C’est la première fois qu’un ancien chef de l’État, jouissant du statut de sénateur à vie, est formellement convoqué dans le cadre d’un processus pouvant aboutir à des poursuites judiciaires. Cette initiative est rendue possible grâce au renforcement de l’arsenal juridique et institutionnel de la RDC.
Le président du Sénat, Jean-Michel Sama Lukonde Kyenge, a insisté, dans sa correspondance officielle, sur le strict respect des textes en vigueur. L’initiative s’appuie notamment sur l’article 138, point 5, de la Constitution, ainsi que sur les articles 196 et 224 du Règlement intérieur du Sénat. En invoquant ces références légales, la chambre haute affirme sa volonté de faire primer la légalité sur toute considération politique.
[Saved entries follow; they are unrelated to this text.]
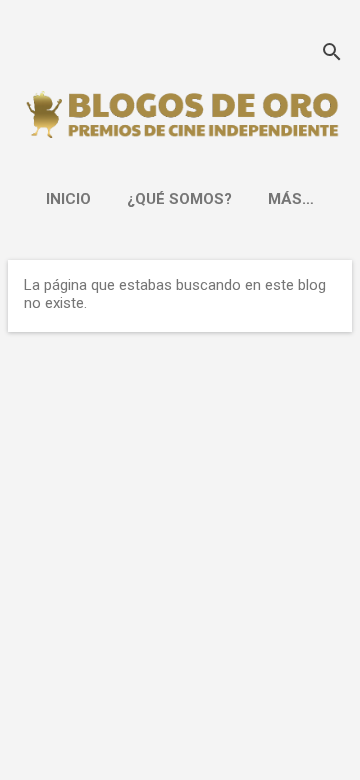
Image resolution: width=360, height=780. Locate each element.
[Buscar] (332, 54)
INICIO (68, 199)
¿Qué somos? (179, 199)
Cette démarche, qui intervient dans un contexte national marqué par une volonté affirmée de rompre avec l’impunité, met à l’épreuve la solidité des institutions républicaines. Elle pourrait établir une jurisprudence politique et judiciaire lourde de conséquences pour les générations futures. Le fait que le courrier ait également été transmis à la rapporteure du Sénat renforce cette dynamique de transparence et de traçabilité dans le traitement des dossiers sensibles.L’enjeu dépasse donc la seule situation de Joseph Kabila.
Il s’agit d’une occasion cruciale pour le Sénat de démontrer son rôle de garant de l’équilibre institutionnel et des principes de l’État de droit. Pour les observateurs, tant nationaux qu’étrangers, l’attitude du Sénat lors de cette séance pourrait constituer un indicateur de la maturité politique du pays et de son engagement en faveur d’une gouvernance équitable.